> **SOURCE PASSAGE**:
--------------------------------

Treat failed projects as skill-building rather than wasted time
Each failed project teaches you technical skills and market lessons. The learnings compound even if individual projects don't succeed, preparing you for eventual success.
When to use
When dealing with failed projects or feeling discouraged by lack of traction
Don't do this
Viewing failed projects as pure losses and giving up after a few attempts
10 Founders Who Did This
Built 10-12 projects that never made it to production but 'learned something from each project'. These learnings enabled the 48-hour MVP build when he found the right market.

--------------------------------

> **RECORD EXTRACTS**:

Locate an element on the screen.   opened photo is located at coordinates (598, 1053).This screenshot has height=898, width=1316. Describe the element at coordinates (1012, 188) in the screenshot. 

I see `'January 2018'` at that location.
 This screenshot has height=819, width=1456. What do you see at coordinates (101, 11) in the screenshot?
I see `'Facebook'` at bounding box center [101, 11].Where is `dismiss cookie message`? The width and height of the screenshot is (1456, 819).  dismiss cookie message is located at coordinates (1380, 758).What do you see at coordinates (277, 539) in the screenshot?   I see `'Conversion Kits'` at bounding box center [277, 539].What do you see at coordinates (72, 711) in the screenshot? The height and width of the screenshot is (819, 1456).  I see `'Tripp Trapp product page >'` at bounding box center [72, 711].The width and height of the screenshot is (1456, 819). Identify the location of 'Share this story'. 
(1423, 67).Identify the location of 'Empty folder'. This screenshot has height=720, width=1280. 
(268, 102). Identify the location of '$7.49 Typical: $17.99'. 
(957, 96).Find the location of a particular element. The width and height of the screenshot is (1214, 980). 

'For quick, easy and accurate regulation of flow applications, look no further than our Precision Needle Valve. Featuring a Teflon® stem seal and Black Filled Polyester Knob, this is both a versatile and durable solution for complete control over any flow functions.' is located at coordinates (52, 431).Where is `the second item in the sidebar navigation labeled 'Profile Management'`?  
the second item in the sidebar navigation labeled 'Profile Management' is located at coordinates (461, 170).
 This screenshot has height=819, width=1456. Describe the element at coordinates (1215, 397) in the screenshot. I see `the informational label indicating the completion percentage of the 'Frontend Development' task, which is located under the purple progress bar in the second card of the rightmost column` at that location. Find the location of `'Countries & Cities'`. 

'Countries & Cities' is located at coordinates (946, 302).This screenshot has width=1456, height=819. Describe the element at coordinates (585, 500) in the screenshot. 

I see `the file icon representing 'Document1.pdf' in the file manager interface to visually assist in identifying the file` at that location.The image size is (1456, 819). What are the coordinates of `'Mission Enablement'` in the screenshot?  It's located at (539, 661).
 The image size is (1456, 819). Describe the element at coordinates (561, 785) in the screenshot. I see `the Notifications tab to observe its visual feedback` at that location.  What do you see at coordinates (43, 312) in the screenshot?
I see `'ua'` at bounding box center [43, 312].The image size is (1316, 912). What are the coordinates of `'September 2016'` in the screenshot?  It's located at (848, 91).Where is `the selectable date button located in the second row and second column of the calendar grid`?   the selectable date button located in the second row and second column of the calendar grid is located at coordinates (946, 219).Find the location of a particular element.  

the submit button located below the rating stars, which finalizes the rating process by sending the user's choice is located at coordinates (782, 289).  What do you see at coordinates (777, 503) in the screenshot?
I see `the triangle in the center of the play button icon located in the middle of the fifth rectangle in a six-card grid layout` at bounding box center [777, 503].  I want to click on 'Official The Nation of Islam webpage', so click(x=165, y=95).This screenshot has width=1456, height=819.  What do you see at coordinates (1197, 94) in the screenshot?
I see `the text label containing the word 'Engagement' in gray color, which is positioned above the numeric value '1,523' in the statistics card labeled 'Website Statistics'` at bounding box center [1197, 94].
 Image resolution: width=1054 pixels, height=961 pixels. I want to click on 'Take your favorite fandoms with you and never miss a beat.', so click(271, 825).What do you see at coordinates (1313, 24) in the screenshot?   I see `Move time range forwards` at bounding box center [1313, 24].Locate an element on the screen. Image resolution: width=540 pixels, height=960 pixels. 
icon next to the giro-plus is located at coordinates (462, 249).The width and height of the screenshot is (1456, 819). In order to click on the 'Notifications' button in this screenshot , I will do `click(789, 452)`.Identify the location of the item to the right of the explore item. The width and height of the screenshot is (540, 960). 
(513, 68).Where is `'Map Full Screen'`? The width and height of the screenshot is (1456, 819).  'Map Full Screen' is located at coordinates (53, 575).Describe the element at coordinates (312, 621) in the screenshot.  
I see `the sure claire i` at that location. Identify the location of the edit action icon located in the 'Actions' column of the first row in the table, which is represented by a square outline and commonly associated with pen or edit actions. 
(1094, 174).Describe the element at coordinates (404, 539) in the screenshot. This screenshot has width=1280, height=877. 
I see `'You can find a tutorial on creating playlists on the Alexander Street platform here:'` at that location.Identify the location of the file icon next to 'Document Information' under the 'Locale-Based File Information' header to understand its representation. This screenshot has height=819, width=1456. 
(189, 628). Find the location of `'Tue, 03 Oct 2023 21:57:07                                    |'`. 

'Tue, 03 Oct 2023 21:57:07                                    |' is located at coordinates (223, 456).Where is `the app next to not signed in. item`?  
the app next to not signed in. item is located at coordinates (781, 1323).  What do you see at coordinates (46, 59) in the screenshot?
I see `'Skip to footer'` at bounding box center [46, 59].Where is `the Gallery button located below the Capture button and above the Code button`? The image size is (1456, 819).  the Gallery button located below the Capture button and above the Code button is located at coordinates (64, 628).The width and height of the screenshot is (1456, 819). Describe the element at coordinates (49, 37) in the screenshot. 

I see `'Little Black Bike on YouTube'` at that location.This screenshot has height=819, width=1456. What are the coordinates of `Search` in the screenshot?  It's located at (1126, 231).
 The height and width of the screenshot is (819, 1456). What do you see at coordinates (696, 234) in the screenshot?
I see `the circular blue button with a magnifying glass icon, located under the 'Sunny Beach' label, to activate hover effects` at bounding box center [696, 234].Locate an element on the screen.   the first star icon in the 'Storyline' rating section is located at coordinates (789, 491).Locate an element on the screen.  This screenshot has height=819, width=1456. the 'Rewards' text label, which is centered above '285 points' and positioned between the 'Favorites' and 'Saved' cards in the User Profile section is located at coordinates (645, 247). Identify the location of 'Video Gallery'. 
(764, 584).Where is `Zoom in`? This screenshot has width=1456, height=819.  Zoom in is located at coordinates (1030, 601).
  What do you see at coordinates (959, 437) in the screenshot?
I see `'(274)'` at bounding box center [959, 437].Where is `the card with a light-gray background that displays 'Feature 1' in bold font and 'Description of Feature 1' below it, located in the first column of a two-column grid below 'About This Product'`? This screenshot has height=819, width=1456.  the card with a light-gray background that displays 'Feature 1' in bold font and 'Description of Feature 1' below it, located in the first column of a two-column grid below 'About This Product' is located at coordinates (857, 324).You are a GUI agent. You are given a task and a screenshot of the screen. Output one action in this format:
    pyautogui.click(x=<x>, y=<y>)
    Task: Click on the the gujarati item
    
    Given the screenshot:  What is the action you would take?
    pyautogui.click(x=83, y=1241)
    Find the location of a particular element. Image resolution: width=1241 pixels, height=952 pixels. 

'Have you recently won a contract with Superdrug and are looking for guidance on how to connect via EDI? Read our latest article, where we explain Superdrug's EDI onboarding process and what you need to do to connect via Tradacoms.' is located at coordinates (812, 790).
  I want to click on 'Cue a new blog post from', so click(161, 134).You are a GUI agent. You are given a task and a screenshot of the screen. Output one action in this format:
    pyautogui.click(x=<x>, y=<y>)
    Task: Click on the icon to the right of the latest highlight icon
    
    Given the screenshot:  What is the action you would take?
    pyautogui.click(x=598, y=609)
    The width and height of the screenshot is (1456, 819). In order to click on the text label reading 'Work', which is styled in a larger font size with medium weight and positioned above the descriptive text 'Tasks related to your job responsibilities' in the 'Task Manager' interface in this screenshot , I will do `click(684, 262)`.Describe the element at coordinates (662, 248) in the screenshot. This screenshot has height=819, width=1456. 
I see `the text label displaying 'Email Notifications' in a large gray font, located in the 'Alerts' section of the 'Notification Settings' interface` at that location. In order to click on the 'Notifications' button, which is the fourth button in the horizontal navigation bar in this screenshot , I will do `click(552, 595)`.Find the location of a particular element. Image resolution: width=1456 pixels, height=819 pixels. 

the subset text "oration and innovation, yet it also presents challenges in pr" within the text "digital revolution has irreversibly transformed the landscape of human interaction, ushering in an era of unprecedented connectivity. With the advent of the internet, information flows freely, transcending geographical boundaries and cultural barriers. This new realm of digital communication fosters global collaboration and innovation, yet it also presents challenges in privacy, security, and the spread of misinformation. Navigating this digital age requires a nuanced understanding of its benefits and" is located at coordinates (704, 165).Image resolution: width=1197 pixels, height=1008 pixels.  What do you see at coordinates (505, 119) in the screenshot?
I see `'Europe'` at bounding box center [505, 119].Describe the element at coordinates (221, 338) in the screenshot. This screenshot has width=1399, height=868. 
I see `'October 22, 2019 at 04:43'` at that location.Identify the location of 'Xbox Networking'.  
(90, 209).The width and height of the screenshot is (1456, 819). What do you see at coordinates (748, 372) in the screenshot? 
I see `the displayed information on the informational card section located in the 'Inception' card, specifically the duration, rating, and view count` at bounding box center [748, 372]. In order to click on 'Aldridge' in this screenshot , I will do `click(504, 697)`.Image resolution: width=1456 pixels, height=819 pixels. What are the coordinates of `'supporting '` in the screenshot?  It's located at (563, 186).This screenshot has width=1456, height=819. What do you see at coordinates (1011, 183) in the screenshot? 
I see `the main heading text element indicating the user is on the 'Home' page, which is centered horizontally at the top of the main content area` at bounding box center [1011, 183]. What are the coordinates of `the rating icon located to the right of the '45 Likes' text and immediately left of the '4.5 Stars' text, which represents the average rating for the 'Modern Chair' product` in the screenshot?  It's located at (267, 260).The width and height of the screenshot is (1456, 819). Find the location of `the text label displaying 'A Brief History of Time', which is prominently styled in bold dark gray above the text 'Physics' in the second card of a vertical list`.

--------------------------------

> **WHAT IS NEEDED**: Resume the passage on treating failed projects as skill-building, continuing on from its last sentence about the 48-hour MVP build.

> **WRITTEN ANSWER**:
Built several failed side projects before AI Carea. Advice: 'don't wait for perfect product, your first product will likely fail but you'll learn a lot'
Built a profitable crypto trading tool that failed commercially, learning that distribution matters more than product quality
Failed with Camisa (t-shirt crowdfunding), learned about team composition, location, and timing. Succeeded with TalkBin (Google acquisition), then spent years at YC studying what makes companies succeed before founding Applied Intuition
Failed 27 startups over 6 years before ShipFast succeeded. Treated each failure as a lesson in marketing, shipping speed, and product-market fit. Said each failure is 'a learning or a frustration for a future success'
Built 5 products over 2.5 years that all generated zero revenue, learning tech stack and content skills in the process
Failed at blogging at 13, NBA blog at 15, e-commerce dropshipping post-college, and fitness career before COVID pivot to podcasting at 25; each venture built transferable skills in writing, audience building, and discipline
Failed projects like Volblogs (learned writer management), JobApis (learned customer discovery), CFP Land (built 500+ dev rel network) each contributed critical capabilities
Shipped four startups before Headlime, each treated as a learning opportunity rather than wasted time. Progressed from designer (16-21) to marketer (21-25) to programmer (26+), accumulating complementary skills through building.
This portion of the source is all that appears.